§ **Task data**:
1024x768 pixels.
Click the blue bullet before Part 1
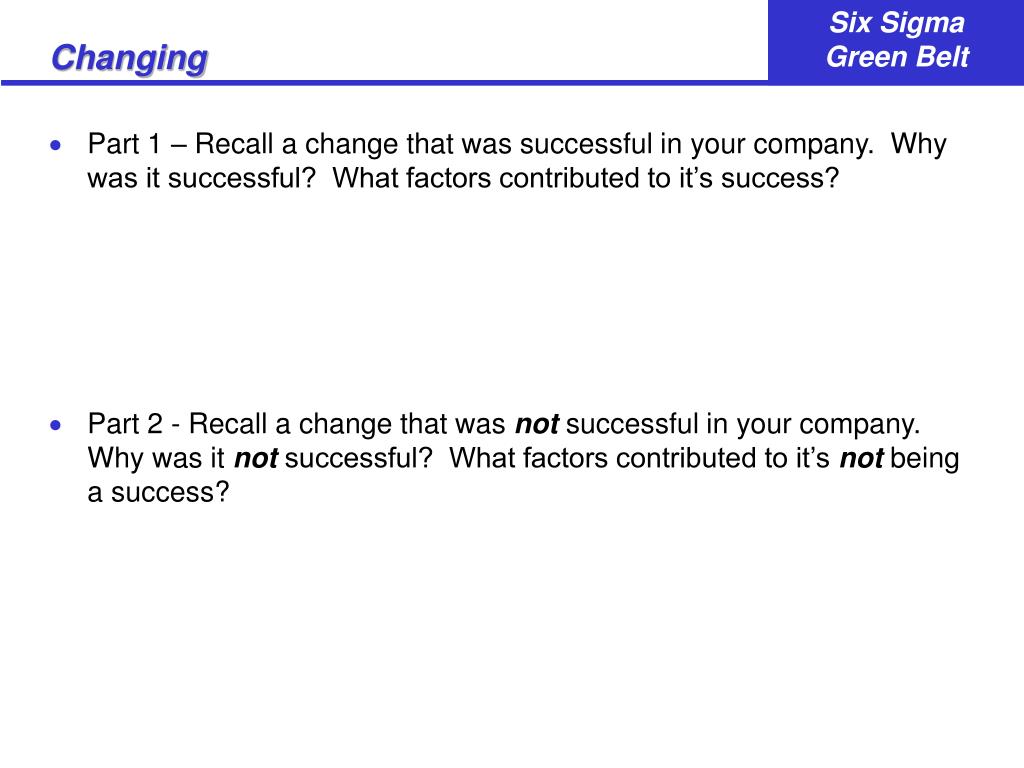click(x=56, y=145)
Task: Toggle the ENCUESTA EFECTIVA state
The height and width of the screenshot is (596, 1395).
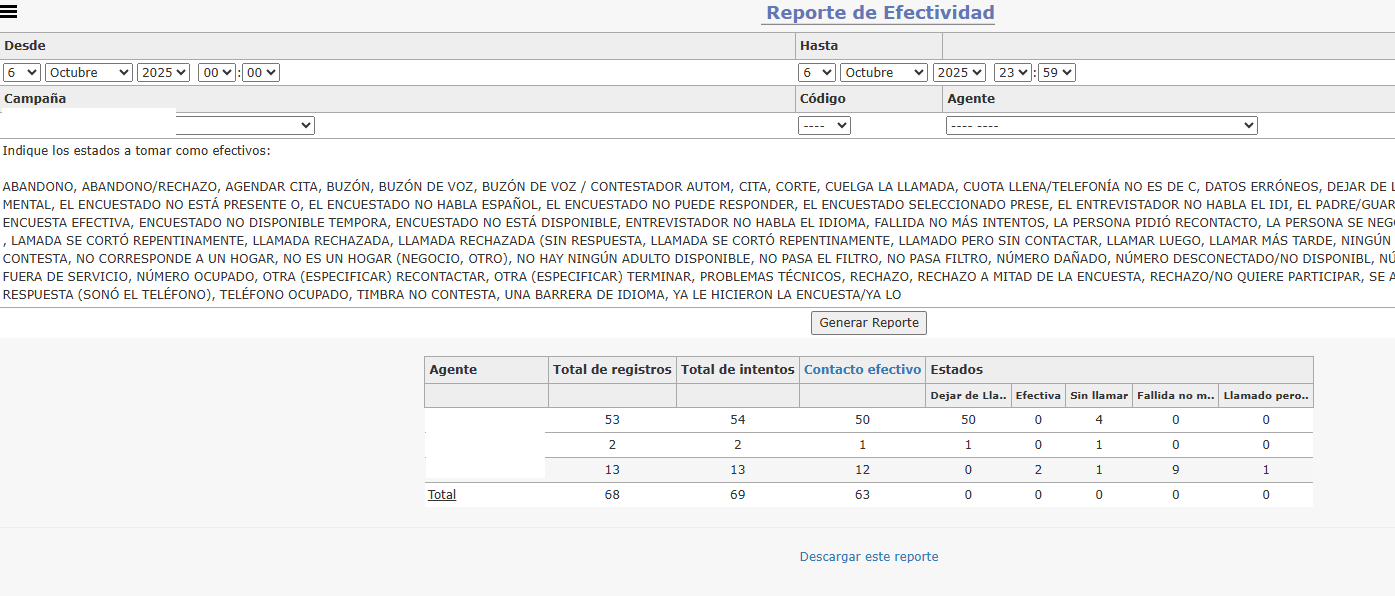Action: (x=67, y=222)
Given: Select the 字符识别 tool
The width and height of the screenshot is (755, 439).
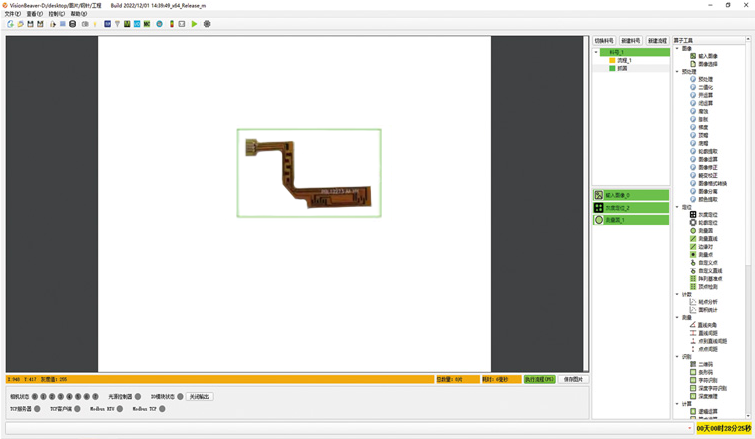Looking at the screenshot, I should 706,381.
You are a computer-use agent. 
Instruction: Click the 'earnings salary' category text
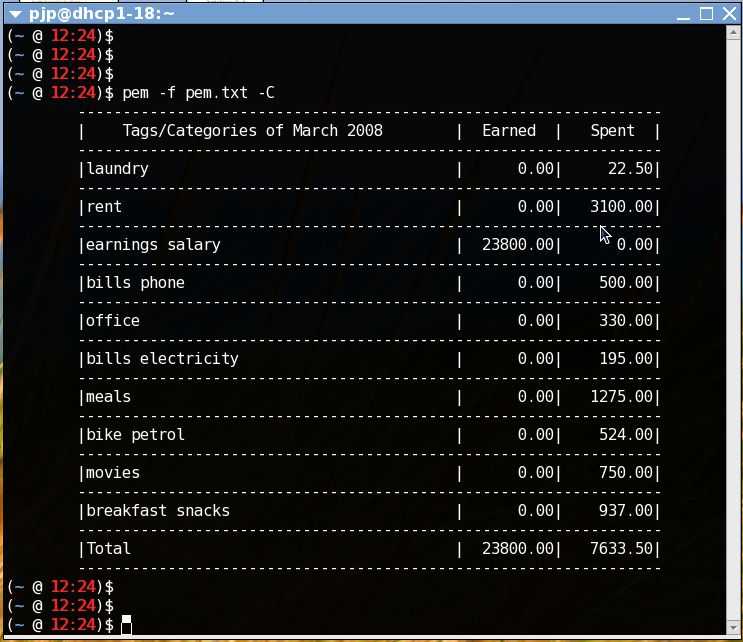click(x=153, y=245)
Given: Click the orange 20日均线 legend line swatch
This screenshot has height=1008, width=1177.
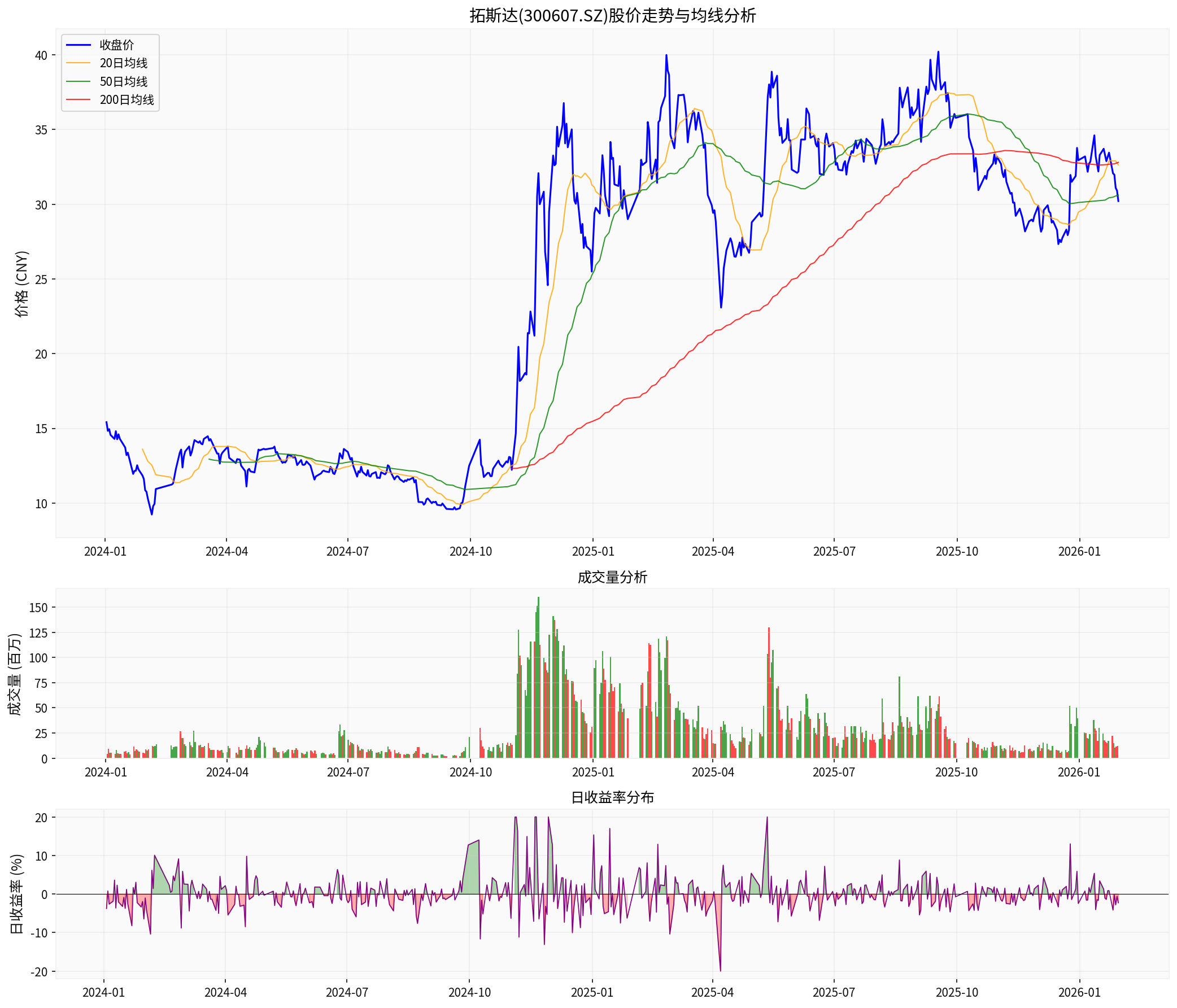Looking at the screenshot, I should point(79,63).
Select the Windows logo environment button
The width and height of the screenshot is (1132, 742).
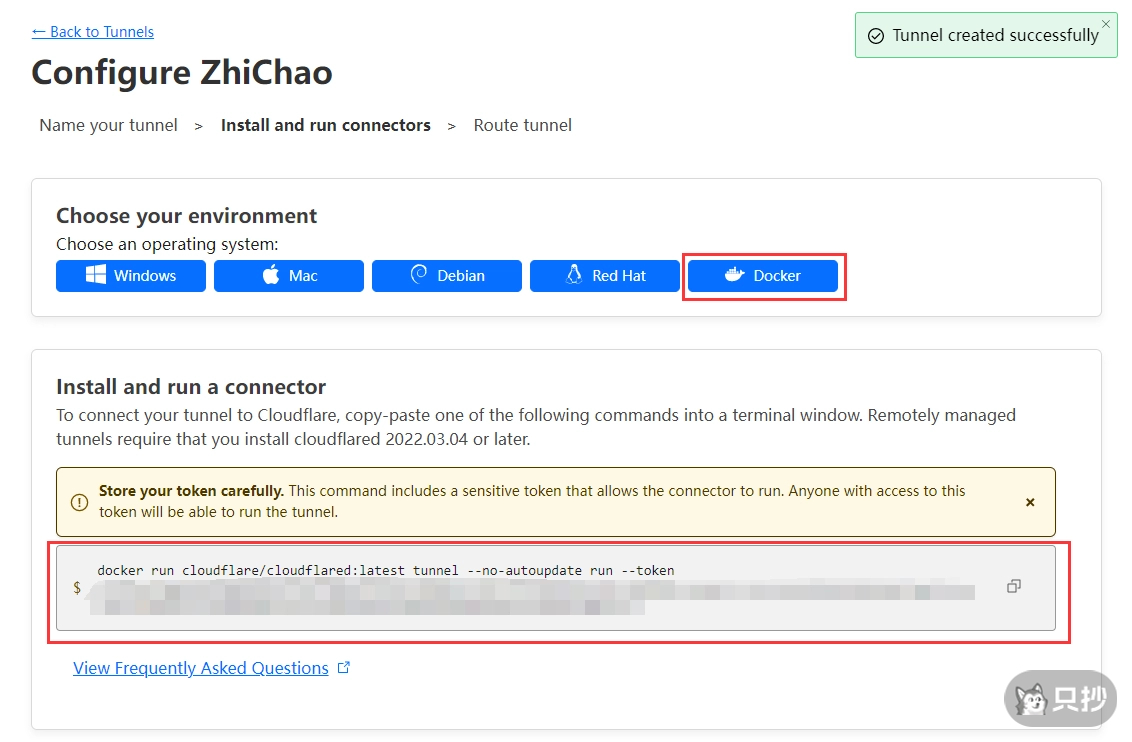coord(131,276)
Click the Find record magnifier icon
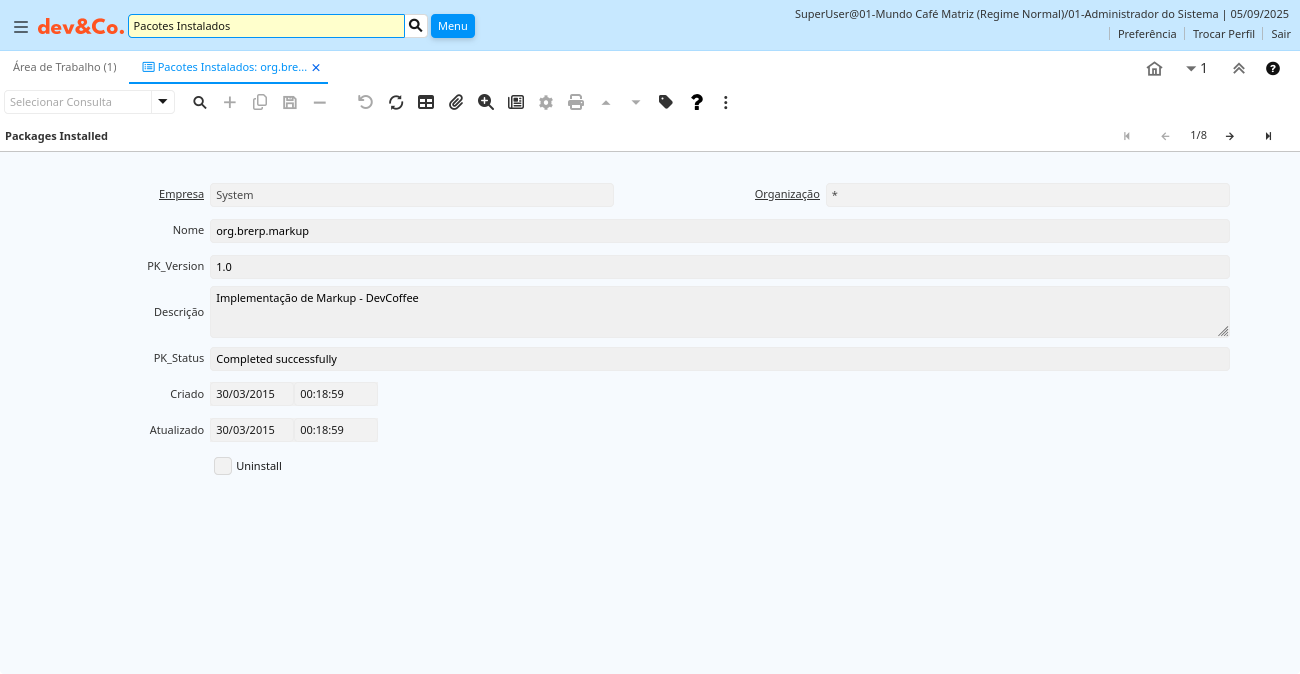The height and width of the screenshot is (674, 1300). [200, 102]
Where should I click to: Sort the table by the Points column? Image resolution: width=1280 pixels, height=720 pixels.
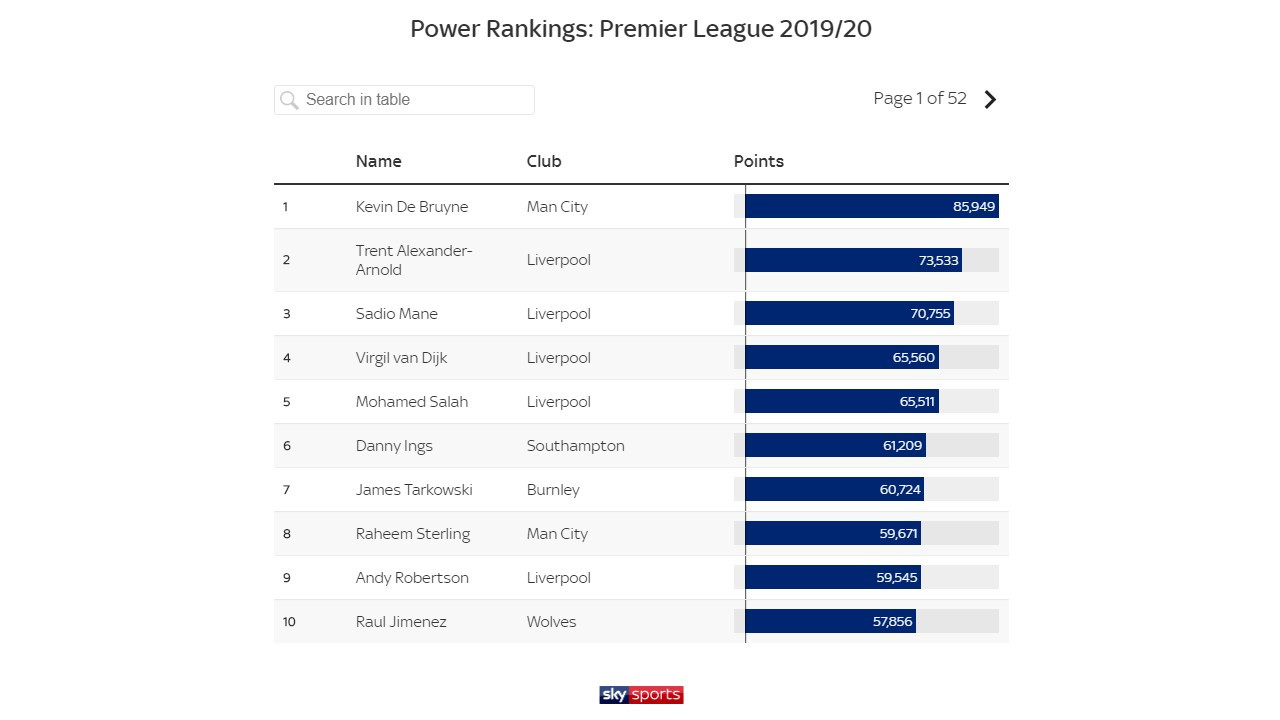click(759, 161)
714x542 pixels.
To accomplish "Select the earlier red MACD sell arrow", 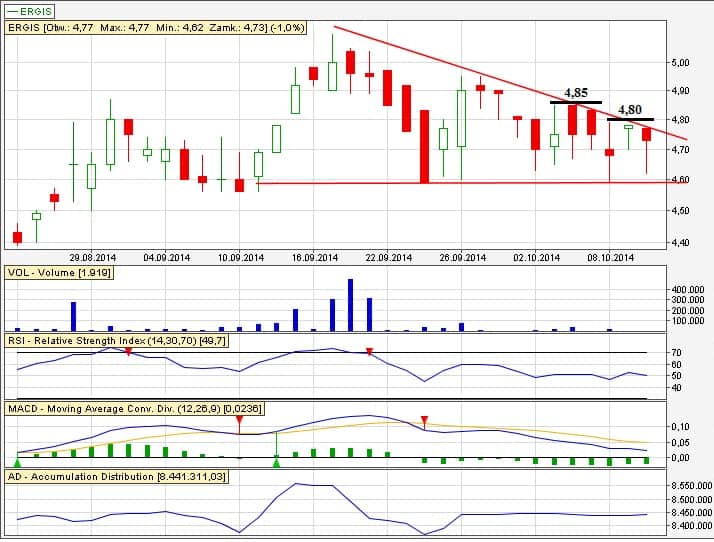I will [239, 420].
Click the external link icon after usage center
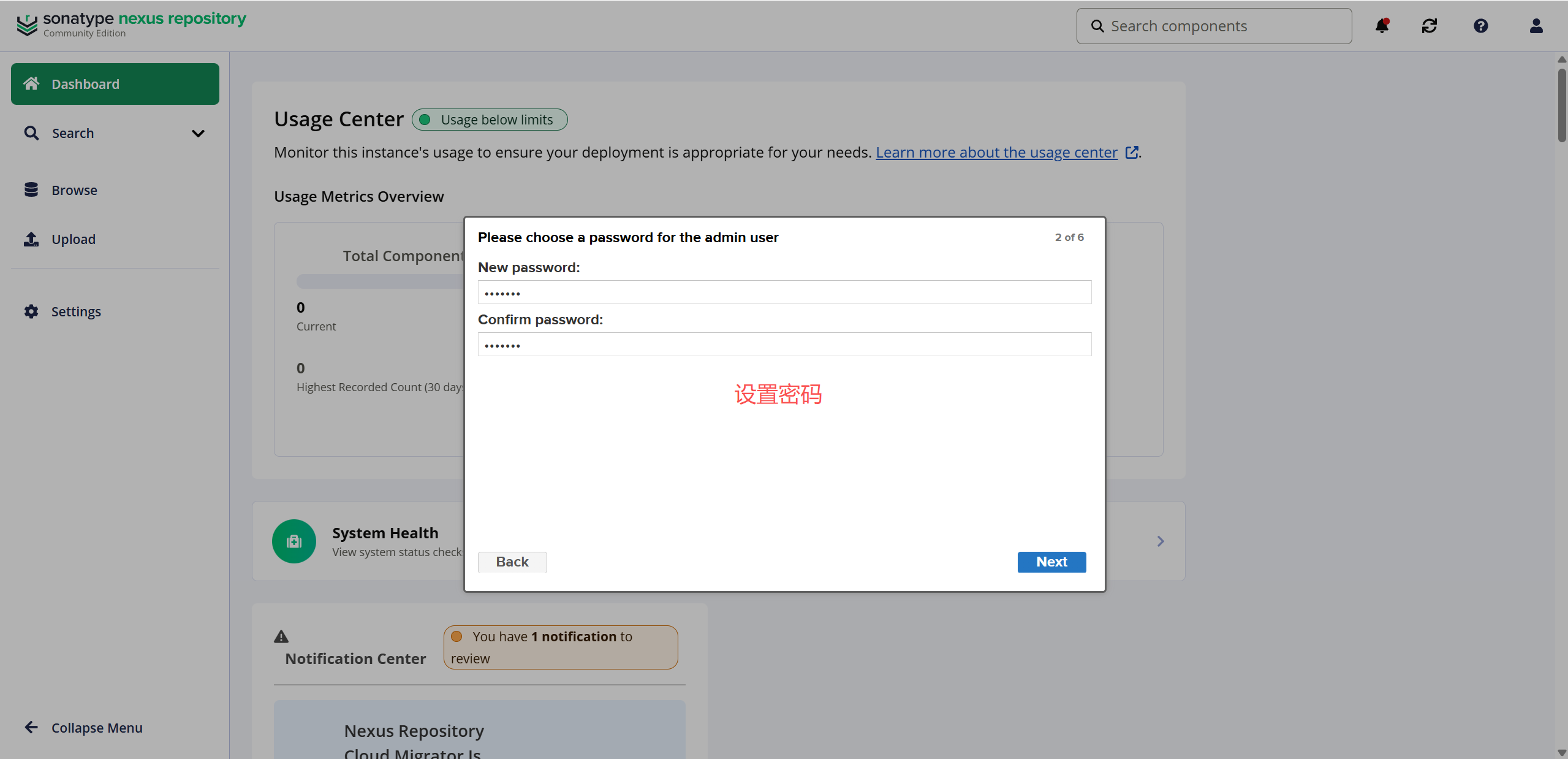This screenshot has width=1568, height=759. (1132, 152)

§ **Problem details**: Repeat the material from the line with "Task: Toggle the ENCUESTA EFECTIVA state" to the line with "click(x=153, y=245)", including both of those lines, and leave the pictures out of your answer.

§ **Final result**:
Task: Toggle the ENCUESTA EFECTIVA state
The height and width of the screenshot is (596, 1395).
Action: (x=67, y=222)
Given: Select the 字符识别 tool
The width and height of the screenshot is (755, 439).
Looking at the screenshot, I should 706,381.
You are a computer-use agent. 
Instruction: Click the 'earnings salary' category text
click(x=153, y=245)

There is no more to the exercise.